Search code examples
aesvhdlfpga

VHDL core synthesis and implementation in Vivado


I am currently developing an AES encryption core for a Pynq-Z1 FPGA board. I would like to see the routing of the logic in FPGA logic and timing summary of the design.

The project synthesises, but it results in a warning saying that I am using exceeding the number of IOB blocks on the package. This is understandable because the core takes in and outputs a 4 x 4 matrix.

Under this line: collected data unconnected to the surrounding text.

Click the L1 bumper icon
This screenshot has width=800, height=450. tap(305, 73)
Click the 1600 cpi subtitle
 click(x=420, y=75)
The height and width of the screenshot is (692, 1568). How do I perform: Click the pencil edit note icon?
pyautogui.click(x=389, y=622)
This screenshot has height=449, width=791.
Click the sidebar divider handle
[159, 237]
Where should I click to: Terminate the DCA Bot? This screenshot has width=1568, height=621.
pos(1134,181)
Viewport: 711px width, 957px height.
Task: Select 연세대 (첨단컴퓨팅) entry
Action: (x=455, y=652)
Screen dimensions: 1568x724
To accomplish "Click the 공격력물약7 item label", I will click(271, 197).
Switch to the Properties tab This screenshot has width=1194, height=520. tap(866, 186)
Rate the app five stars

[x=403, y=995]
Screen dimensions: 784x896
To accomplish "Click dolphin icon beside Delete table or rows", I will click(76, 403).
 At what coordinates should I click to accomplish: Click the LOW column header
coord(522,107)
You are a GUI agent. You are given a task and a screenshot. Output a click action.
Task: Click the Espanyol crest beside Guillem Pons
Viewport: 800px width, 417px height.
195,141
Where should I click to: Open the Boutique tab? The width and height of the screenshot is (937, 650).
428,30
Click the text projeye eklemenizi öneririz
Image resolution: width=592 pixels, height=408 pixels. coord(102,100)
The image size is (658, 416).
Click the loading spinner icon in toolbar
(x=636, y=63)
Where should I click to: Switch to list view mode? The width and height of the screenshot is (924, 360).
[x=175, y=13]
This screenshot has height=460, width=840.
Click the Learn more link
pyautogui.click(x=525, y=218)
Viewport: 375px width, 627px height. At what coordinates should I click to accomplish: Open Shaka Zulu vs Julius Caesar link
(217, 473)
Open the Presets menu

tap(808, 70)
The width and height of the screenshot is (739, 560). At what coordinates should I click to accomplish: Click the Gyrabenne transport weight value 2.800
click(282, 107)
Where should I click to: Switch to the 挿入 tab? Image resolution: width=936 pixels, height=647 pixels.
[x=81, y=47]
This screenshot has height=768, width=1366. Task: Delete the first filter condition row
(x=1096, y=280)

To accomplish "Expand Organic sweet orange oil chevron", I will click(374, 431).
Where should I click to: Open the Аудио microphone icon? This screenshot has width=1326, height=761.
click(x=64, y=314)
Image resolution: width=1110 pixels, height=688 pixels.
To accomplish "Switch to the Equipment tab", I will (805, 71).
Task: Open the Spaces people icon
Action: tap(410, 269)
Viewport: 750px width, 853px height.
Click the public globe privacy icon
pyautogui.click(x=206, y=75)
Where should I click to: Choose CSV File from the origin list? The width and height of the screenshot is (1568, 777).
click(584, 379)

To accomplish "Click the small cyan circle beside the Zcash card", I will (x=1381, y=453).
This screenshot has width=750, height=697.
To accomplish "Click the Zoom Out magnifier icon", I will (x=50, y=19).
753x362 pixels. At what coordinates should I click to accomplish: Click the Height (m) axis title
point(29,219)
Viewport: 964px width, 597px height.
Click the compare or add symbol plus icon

Instead, I would like to have "internal I/O" in order to see the routing on FPGA fabric. How would I go about doing this? Currently, the device view shows an empty topology (shown below) but my synthesised design utilises 4148 LUT and 389 FF. I expect to see some CLBs highlighted.

design device view

I appreciate any feedback and reference to any application notes which might further progress my FPGA understanding.

Cheers


Solution

  • You can use a simple wrapper around your core with a serial interface. Something like:

    entity wrapper is
      port(clk, rst, dsi, dsi_core, shift_out: in std_ulogic;
           di: in std_ulogic_vector(7 downto 0);
           dso_core: out std_ulogic;
           do: out std_ulogic_vector(7 downto 0)
         );
    end entity wrapper;
    
    architecture rtl of wrapper is
    
      signal di_core, do_core, do_buffer: std_ulogic_vector(127 downto 0);
    
    begin
    
      u0: entity work.core(rtl)
        port map(clk, rst, dsi_core, di_core, dso_core, do_core);
    
      input_process: process(clk)
      begin
        if rising_edge(clk) then
          if rst = '1' then
            di_core <= (others => '0');
          elsif dsi = '1' then
            di_core <= di & di_core(127 downto 8);
          end if;
        end if;
      end process input_process;
    
      output_process: process(clk)
      begin
        if rising_edge(clk) then
          if rst = '1' then
            do_buffer <= (others => '0');
          elsif dso_core = '1' then
            do_buffer <= do_core;
          elsif shift_out = '1' then
            do_buffer <= do_buffer(119 downto 0) & X"00";
          end if;
        end if;
      end process output_process;
    
      do <= do_buffer(127 downto 120);
    
    end architecture rtl;
    

    The wrapper just receives inputs, one byte at a time (when dsi = '1') and shifts them in a 128-bits register that is connected to the 128-bits input of your core. When 16 bytes have been entered the environment asserts dsi_core to instruct the core that the 128-bits input can be sampled and processed. The environment waits until the core asserts dso_core, signalling that the processing is over and the 128-bits output is available on the do_core output port of core. When dso_core is asserted the wrapper samples do_core in a 128-bits register (do_buffer). The environment can now read the leftmost byte of do_buffer which drives the do output port of the wrapper. The environment asserts shift_out to shift do_buffer one byte to the left and read the next byte...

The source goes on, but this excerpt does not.